Q: Do you have a favorite ice cream?

A: Coffee. There’s no question about that one.

Q: Do you have a favorite hobby?

A: (Collecting) Chinese porcelains, I’d say.

Q: What’s your favorite type of music?

A: I like all music. I don’t think there’s any music I don’t like.

Q: Do you listen to contemporary music, too?

A: Yes. Music, I like.

Q: Who would play you in a movie of your life?

A: I’d say maybe Gena Roland, I would think. She’s a character actress, but she’s great. She’s not 19 or anything, which, I’d also like to have a 19-year-old do my life, but it wouldn’t really feel authentic (laughs).

Q: What’s your most memorable vacation spot?

A: My most memorable is not a vacation spot because I’m not a vacation person. China’s probably my favorite place to go to, but it wouldn’t be a vacation spot. I would say the French Riviera. (Or) the islands of the South Pacific.

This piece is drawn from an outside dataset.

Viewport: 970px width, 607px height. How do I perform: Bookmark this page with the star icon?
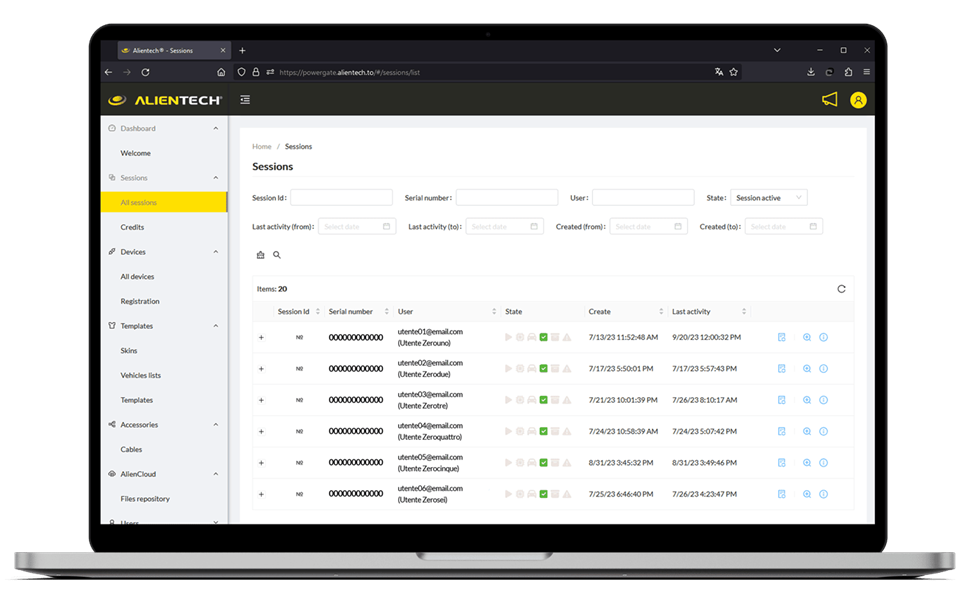733,72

Q: Do you have a favorite TV show?

A: “Boston Legal”

Q: Why?

A: It’s got the best writing. It’s outrageous. Until you’ve seen that program, you haven’t lived. It is so irreverent.

Q: Do you have a favorite book?

A: Yes. It’s a book that nobody’s ever heard of, but it’s a book called, “John Halifax, Gentleman.” It’s about an English family who has the trials of every family, I guess. It’s a Victorian novel.

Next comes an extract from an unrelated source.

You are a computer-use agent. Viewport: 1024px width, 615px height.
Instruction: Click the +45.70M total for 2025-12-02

Q: If you could have any magical power, what would it be?

A: I think if I really had a magical power — if someone said you could do anything you want — I think I would have peace of mind for people.

Q: If you could choose between having an airline ticket that could take you anywhere in the world, anytime, and never expired, or having a one-time, round-trip ticket to the moon, which would you choose and why?

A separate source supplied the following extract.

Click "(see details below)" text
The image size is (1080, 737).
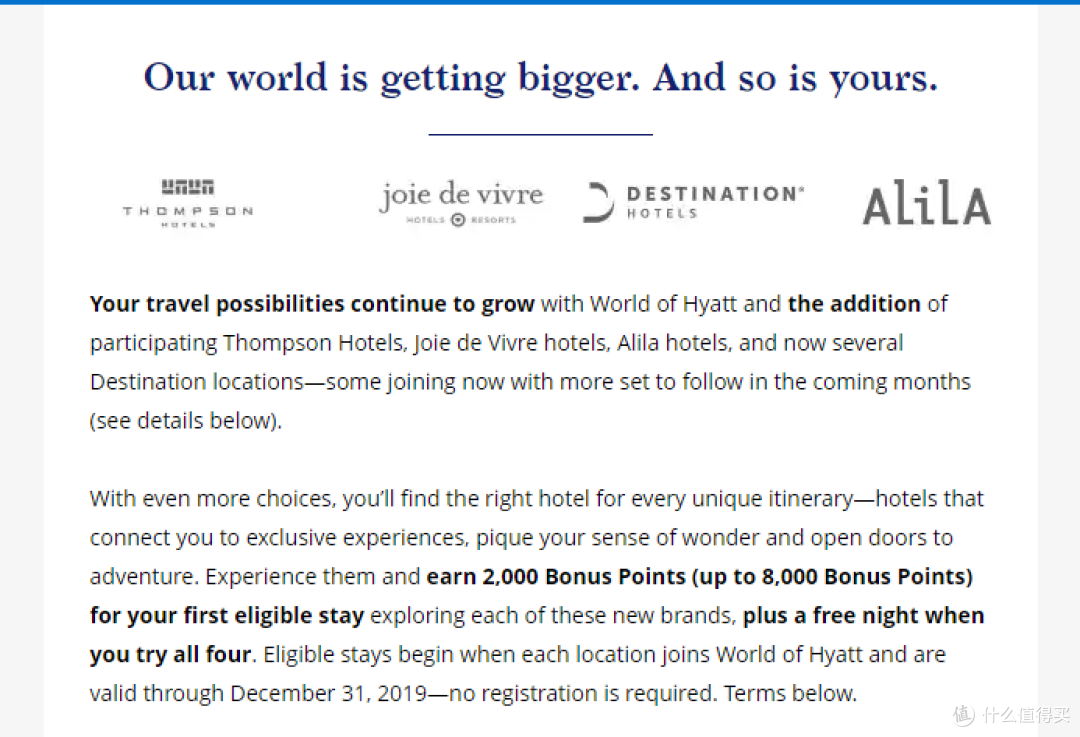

A: I think I’d probably take the first one because I think that ... the benefits of it maybe would be a good thing. That’s too hard a question. As I think about it, that’s a hard question because I’d go to the moon in a heartbeat. I think I’d rather have the other (though). I think that, truth be known, there’d be some things, I could just get on a plane and do some of the things I’d like to do. Not for my pleasure, necessarily, but for other reasons it would be great.

Q: How long have you been with the Paul Linder Education Foundation and how long have you been on the board?

A: I’ve been on the board since the beginning, 20 years ago. That’s been a very important thing because there are areas that need help in the school district that budgets just don’t allow. We can give the grants to teachers and staff and students to do unique things.

Q: What’s the most interesting project the Linder Foundation funded?

A: That’s a very hard one. I think the exercise balls. Exercise balls were just mind-boggling because the request was for 25 exercise balls for children with ADD. When the mother, the teacher and the kid were on the exercise balls explaining what they did ... that was one of the really, really great (projects).

Q: You’re very interested in education; what is your opinion of the state of education today in Kitsap County and in the country in general?

A: I think Central Kitsap has made great strides in education. I think Superintendent (Greg) Lynch has been a breath of fresh air here. I really do believe he’s making an exerted effort to make a difference. I think that we should spend some time teaching children about practical things (in general). I think we need to educate people to enable them to do their best.